Foi surpreendente a forte associação entre uso de tabaco e IS entre os respondedores. Como o consumo de tabaco caiu exponencialmente no Brasil nos últimos 30 anos, podemos pensar que os universitários que mantêm o hábito de fumar são aqueles que estão menos preocupados com a saúde física ou menos comprometidos com hábitos saudáveis de vida, ou mesmo que utilizam o tabagismo como uma forma de lidar com a ansiedade. O uso diário de tabaco foi associado com história de TS entre universitários taiwaneses66.
O consumo de substâncias pode servir tanto como motivo para intervenções direcionadas a promoção de saúde e bem-estar quanto sinalizador na busca por ações que cheguem aos alunos com risco de comportamentos suicidas.
Limitações do estudo
Os respondedores foram convidados em sala de aula, em dias normais do calendário acadêmico. Podemos inferir que parte dos alunos mais deprimidos, com maior grau de sofrimento mental e provavelmente em maior risco para o suicídio, não frequente assiduamente as aulas ou esteja menos disposta a participar. Esses alunos podem ter sido excluídos desta pesquisa, minimizando as prevalências desse comportamento no grupo estudado.

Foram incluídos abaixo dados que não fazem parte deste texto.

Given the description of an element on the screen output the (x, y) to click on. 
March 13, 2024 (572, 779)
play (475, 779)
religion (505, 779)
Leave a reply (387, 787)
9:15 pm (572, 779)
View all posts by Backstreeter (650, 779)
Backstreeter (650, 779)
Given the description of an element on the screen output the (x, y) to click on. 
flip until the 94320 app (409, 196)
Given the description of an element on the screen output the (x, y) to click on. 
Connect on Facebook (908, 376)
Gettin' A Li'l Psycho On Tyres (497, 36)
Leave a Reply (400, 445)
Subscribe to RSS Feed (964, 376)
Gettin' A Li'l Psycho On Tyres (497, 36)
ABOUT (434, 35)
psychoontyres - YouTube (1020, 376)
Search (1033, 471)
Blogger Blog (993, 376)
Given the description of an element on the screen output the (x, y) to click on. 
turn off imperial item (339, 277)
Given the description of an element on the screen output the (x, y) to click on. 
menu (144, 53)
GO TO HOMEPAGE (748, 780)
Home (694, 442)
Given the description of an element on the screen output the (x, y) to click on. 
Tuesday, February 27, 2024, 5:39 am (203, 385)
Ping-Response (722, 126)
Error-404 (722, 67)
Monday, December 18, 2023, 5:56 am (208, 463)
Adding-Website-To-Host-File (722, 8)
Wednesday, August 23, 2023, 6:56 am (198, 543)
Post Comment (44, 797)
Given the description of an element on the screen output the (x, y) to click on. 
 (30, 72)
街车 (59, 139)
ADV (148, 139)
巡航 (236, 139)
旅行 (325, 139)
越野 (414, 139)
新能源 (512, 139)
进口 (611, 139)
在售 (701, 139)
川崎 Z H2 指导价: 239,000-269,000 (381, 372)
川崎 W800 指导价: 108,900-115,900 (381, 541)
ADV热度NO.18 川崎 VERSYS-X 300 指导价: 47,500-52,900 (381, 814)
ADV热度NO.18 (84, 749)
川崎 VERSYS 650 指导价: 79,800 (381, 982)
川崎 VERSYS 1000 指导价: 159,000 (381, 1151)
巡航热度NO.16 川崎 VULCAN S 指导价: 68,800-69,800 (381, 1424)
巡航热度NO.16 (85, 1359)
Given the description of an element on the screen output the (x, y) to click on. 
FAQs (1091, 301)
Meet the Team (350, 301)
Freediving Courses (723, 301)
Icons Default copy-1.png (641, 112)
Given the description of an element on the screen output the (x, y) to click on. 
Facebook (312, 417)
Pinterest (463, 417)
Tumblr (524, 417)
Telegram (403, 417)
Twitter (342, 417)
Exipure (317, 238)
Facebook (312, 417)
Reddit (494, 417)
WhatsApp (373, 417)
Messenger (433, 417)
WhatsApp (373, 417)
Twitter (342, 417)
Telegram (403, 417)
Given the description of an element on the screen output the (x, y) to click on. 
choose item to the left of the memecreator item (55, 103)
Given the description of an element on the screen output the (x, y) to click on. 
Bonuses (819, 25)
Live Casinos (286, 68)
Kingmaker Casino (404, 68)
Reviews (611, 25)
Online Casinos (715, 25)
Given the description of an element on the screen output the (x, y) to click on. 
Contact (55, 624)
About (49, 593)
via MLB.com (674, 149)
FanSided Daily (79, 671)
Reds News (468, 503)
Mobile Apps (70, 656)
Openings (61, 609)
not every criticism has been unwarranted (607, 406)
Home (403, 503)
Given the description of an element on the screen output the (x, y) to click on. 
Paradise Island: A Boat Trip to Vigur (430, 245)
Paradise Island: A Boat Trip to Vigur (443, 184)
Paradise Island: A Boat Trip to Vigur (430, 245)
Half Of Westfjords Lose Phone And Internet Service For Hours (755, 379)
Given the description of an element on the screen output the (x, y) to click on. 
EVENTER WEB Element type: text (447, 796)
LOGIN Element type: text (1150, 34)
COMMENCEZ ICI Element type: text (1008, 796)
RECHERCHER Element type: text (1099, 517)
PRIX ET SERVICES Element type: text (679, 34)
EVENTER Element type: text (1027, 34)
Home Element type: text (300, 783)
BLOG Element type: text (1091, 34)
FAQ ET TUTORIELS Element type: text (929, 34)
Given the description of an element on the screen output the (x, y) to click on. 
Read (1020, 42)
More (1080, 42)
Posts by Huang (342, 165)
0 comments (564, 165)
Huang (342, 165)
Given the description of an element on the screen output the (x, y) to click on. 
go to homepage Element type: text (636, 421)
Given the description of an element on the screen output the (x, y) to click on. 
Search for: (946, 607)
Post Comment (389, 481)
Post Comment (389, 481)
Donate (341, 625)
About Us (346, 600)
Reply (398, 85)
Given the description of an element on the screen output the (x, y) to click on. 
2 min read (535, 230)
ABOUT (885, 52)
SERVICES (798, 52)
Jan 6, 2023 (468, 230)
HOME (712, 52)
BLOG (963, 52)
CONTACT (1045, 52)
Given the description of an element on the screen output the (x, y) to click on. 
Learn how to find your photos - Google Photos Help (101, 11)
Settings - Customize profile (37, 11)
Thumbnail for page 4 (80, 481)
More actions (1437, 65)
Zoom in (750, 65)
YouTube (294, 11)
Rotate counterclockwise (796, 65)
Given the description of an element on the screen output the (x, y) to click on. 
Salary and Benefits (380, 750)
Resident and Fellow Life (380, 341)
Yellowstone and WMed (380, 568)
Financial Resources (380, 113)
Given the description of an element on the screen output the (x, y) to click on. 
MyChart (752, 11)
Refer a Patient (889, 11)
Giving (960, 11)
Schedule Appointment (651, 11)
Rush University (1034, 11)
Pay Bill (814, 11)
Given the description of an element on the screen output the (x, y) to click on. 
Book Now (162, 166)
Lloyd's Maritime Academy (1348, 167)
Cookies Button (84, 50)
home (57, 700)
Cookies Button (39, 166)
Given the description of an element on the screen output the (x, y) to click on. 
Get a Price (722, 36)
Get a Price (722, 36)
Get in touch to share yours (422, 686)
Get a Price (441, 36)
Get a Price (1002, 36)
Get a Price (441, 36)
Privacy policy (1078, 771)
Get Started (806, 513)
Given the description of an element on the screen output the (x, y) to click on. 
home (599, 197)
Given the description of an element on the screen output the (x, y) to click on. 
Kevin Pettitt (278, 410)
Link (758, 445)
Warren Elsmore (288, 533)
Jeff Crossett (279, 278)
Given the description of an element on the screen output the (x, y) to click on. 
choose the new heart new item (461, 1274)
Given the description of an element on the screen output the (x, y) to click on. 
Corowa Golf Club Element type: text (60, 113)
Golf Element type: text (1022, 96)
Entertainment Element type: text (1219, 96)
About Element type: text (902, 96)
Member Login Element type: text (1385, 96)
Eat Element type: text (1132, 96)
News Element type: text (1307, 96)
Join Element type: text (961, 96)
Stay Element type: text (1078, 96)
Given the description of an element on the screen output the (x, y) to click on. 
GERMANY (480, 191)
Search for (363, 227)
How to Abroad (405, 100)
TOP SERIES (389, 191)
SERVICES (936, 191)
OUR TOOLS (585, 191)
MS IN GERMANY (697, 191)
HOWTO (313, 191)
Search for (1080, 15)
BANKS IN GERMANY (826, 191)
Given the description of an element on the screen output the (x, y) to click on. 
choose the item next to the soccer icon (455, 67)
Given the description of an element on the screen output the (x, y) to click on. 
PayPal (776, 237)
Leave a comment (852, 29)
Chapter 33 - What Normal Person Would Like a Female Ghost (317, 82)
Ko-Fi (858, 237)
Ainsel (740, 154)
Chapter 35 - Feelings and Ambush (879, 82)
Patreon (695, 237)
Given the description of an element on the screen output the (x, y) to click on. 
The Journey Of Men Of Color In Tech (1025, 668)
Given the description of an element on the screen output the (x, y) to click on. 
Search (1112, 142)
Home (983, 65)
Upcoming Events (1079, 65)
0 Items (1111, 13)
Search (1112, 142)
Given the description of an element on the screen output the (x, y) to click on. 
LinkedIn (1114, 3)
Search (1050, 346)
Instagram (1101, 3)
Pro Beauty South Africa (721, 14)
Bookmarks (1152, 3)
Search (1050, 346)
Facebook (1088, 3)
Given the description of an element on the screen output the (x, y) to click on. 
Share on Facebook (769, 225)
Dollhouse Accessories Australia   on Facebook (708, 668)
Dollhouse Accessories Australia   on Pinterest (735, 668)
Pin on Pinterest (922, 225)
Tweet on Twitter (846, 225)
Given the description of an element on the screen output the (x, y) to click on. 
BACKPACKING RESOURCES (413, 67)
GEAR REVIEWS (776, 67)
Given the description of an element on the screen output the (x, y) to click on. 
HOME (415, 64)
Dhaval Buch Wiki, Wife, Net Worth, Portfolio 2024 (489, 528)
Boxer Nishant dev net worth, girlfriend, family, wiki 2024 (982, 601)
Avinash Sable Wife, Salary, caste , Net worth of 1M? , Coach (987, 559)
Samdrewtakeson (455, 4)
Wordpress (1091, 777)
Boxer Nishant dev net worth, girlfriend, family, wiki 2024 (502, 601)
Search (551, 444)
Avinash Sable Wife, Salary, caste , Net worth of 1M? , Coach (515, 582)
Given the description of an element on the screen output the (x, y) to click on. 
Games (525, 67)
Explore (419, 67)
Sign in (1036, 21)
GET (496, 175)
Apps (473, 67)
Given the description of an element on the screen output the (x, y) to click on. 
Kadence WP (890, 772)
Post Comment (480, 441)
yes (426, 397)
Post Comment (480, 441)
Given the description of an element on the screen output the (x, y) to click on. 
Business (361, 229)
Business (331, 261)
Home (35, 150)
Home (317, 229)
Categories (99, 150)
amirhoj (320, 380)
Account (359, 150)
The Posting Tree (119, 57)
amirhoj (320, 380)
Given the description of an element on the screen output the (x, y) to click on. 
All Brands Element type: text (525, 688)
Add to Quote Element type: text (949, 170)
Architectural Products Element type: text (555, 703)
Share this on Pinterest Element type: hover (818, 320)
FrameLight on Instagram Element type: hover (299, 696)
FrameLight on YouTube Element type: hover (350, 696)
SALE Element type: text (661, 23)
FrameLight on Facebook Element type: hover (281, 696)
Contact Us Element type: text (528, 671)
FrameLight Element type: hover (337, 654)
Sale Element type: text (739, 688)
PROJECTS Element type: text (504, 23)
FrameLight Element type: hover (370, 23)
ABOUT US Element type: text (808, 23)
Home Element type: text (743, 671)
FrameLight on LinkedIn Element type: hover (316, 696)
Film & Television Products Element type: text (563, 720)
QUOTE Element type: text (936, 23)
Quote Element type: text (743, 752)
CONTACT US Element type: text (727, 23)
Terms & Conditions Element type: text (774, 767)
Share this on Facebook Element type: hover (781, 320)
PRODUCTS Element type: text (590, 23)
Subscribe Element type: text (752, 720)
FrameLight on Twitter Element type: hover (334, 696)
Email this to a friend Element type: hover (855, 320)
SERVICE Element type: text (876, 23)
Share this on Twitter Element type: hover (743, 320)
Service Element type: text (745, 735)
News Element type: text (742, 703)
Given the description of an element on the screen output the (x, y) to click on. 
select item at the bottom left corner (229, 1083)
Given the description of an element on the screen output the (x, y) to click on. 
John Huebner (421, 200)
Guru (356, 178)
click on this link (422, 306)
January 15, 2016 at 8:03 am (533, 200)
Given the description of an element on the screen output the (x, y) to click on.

As prevalências de comportamento suicida entre estudantes universitários são bastante variadas na literatura e de difícil comparação. Provavelmente, isso se deve à utilização de diversos instrumentos e de perguntas com diferentes formas de questionamento, especificação de gravidade e tempo de sintomas para aferir a presença de pensamentos de morte, IS, planejamento e tentativas passadas.
Por tratar-se de estudo transversal, não é possível afirmar que haja relações causais da prevalência de pensamentos, planejamento e TS prévias com as outras características sociodemográficas, de hábitos e comportamento, e de saúde. Futuras análises bivariadas e multivariadas entre esses fatores são necessárias para aprofundar o entendimento sobre o comportamento suicida dos futuros médicos.
CONCLUSÕES
Pensamentos, planejamento e TS são comuns entre estudantes de medicina (27%, 8% e 3,9%). Perguntas simples podem identificar um grave problema passível de prevenção e intervenções variadas. Todos os estágios do curso médico exibem risco para comportamento suicida. Bullying, presença de transtorno mental, procura de assistência em saúde mental na universidade, uso de calmante sem prescrição médica, baixo nível socioeconômico, morar sozinho, religião (ateus, agnósticos ou espiritualistas) e grau de religiosidade são os fatores que, conjuntamente, melhor explicam a chance de comportamento suicida. As escolas médicas devem estar atentas à prática de bullying dentro da instituição e aos alunos mais isolados socialmente ou que sofreram bullying. Fatores associados ao sofrimento mental dentro do ambiente acadêmico (carga horária extenuante, ausência de espaços para cultura e lazer, ausência de vínculos dentro da comunidade) devem ser identificados e modificados. São estimuladas ações de educação sobre os problemas de saúde mental durante a graduação, para todos os agentes envolvidos na comunidade universitária (discentes, docentes, supervisores e coordenação), além da ampliação dos serviços especializados de apoio psicológico e psiquiátrico aos estudantes.